Investing the first $2,000 (or any $2,000 for that matter) in the stock market can be an intriguing exercise. Obviously, investors want to pick the best stocks possible with any amount of money. But putting capital to work in today’s market isn’t as easy as it has been in the past. I think that kind of goes without saying.
Valuations have surged to levels that may make many value investors wary. Indeed, for value-conscious investors out there, it’s hard to find what many would consider value stocks in this current environment.
That said, there are some excellent options available on the TSX I think investors may want to consider. These are companies I’d put my first $2,000 into (or my next $2,000).

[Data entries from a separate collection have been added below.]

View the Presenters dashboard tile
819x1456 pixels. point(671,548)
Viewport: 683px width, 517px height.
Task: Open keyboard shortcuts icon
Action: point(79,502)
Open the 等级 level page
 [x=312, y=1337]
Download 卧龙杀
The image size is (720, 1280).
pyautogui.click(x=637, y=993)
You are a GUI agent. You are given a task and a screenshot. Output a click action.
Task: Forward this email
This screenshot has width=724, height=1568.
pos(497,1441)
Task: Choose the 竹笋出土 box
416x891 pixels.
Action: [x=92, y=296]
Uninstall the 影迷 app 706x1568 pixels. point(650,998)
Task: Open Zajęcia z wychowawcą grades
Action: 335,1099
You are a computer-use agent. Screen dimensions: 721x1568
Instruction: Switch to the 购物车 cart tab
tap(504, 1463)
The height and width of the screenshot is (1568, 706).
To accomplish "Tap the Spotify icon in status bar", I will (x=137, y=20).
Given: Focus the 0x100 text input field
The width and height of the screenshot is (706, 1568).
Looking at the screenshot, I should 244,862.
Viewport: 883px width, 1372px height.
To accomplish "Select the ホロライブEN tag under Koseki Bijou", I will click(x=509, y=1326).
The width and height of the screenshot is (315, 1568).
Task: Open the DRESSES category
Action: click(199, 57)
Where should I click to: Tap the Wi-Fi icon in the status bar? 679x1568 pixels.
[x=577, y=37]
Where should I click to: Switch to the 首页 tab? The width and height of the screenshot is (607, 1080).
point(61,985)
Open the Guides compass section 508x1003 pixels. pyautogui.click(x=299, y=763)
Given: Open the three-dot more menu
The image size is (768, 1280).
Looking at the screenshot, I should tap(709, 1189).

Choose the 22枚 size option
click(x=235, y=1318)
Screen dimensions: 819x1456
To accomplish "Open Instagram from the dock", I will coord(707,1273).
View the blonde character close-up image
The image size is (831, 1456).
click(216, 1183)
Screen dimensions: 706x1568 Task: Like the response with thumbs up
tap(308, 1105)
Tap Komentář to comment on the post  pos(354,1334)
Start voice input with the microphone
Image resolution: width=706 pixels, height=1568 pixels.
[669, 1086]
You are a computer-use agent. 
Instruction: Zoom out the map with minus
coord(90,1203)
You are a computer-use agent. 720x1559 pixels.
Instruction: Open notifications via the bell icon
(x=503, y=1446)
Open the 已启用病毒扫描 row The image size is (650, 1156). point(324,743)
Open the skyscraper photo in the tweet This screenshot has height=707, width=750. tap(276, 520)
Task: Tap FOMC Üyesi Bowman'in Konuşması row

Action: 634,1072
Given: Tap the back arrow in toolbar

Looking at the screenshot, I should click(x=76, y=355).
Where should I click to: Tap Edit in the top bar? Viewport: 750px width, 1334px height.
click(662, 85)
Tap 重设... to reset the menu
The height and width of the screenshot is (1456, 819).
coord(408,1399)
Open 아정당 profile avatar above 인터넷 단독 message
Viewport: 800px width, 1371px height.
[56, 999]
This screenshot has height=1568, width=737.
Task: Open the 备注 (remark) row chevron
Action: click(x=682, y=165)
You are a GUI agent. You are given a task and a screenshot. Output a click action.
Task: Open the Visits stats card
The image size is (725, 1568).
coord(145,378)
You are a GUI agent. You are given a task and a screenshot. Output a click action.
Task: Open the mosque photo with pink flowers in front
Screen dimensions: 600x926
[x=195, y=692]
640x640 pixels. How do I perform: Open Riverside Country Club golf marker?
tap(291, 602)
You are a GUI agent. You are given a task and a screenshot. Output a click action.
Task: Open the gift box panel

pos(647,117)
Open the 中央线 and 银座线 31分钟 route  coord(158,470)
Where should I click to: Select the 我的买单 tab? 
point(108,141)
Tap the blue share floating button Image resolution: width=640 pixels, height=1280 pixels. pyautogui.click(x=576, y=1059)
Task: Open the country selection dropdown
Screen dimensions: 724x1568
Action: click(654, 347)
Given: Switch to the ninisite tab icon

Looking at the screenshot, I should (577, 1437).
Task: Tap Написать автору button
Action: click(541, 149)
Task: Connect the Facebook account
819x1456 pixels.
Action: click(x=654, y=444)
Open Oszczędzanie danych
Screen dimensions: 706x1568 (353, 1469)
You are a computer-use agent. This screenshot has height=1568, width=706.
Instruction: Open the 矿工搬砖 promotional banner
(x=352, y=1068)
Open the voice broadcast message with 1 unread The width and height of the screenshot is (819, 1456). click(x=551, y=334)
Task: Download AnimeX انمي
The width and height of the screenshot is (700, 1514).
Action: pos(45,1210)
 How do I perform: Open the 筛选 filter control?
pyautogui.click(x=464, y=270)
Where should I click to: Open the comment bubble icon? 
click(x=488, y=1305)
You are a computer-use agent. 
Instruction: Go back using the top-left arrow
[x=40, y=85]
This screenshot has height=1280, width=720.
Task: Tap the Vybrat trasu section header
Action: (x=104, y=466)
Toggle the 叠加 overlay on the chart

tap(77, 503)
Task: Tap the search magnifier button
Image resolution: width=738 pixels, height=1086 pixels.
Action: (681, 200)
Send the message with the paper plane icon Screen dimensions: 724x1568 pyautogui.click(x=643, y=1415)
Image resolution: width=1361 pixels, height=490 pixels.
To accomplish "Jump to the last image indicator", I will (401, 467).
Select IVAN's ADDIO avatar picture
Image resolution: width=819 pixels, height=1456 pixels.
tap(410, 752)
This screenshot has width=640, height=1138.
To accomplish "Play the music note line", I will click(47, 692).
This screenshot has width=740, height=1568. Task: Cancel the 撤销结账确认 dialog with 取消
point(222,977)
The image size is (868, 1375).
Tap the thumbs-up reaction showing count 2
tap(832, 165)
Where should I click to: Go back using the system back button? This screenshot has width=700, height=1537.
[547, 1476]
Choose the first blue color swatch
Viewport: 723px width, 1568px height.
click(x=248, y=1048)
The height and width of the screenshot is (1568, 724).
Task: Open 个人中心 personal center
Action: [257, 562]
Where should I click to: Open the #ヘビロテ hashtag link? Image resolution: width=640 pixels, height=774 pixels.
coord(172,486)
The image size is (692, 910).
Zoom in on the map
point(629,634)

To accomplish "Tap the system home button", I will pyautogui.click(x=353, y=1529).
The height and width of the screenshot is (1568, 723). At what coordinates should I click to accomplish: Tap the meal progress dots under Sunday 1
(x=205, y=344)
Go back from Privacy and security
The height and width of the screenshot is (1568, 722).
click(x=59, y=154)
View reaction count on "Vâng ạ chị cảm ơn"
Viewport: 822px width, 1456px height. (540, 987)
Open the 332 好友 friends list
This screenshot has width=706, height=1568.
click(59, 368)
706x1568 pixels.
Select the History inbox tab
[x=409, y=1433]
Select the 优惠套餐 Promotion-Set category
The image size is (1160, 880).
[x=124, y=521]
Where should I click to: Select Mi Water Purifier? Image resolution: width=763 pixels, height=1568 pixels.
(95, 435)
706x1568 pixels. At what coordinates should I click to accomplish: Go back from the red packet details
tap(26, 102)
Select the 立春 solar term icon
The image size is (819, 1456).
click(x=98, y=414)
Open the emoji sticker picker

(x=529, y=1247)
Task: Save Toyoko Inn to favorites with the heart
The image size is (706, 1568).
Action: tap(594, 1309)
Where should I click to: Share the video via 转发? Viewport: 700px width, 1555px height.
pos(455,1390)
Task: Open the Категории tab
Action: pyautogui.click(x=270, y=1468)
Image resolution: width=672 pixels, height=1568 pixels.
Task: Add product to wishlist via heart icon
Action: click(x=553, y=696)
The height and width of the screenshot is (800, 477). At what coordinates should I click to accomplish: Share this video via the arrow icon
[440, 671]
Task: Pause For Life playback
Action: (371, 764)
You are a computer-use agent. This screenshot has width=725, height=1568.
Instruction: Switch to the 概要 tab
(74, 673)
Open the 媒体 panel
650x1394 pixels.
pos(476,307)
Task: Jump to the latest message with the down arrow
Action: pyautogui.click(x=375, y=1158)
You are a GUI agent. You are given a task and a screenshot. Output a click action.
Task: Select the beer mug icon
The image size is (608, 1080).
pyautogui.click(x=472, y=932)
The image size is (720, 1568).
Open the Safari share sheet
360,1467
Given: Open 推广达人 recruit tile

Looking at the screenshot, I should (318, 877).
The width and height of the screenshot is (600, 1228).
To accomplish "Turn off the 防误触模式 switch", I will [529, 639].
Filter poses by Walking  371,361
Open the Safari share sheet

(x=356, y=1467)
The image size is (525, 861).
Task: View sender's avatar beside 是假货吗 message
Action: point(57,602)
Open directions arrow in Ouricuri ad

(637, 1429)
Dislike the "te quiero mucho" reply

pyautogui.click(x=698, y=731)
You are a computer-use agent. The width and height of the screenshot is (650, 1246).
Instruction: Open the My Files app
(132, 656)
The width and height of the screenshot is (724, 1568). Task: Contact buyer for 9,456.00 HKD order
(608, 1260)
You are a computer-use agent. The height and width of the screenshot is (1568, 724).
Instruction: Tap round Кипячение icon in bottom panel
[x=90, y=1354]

Here’s why.
Fortis
Fortis (TSX:FTS) is a top Canadian utility giant, owning and operating 10 utility transmission and distribution assets in Canada and the United States. The company serves more than 3.4 million customers in the region with gas and electricity. In addition, Fortis has smaller stakes in electricity generation and multiple Caribbean utilities.
At a recent share price of around $62, Fortis shares offer a dividend yield of close to 4%. This is among the most secure dividends in the market when one factors in the company’s relatively low 74% payout ratio, as well as the fact that Fortis’s management team has raised its distribution for more than 50 years. The company’s commitment to maintaining its dividends comes from earnings and predictability, wherein its consistency was lost lately due to challenges it faces in an environment of rising interest rates.
Fortis has a successful history of growth through strategic acquisitions and investment projects. The company’s current five-year $26 billion capital program is expected to grow the rate base from an estimated $39 billion in 2024 to $53 billion in 2029. In addition, the new assets that come online must provide revenue and cash flow to support annual dividend increases of 4% to 6%. All these factors make Fortis a must-buy stock to invest in $2,000 in the Toronto Stock Exchange.
Restaurant Brands
Restaurant Brands (TSX:QSR) has approximately 30,000 fast-food outlets in more than 120 countries and is one of the world’s largest networks of quick-service restaurants. In addition, the brand owns some of the world’s most popular brands: Tim Hortons, Burger King, Firehouse Subs, and Popeyes Louisiana Kitchen.
Each brand operating under Restaurant Brands is unique, with different menus, customer sets, franchisees, and communities over decades. Restaurants are popular for quick and affordable meals at prices equal to or less than others. A large international network of franchisees operates these stores.
Investments in the fast-food industry are promising for growth, but not every company will outperform the market. Restaurant Brands International is already reaping the results of its improvements with strong financial performance. It has delivered a 1.9% growth in consolidated comparable sales for the second quarter of 2024.
The brand is aggressively vying to take up the status and profitability of its outlets. It is why the holding company invests in everything from menu changes to remodelling stores for the growth of the company. Thus, Restaurant Brands has financed $85 million in the “Fuel the Flame” program for franchisees running Burger King to upgrade high-quality remodels and upgrade technology and building renovations.
Over the long term, I see both Restaurant Brands and Fortis seeing capital appreciation growth driven by stronger fundamentals as well as strong dividend yields. This should provide investors with market-beating total returns. That’s my base case, anyhow.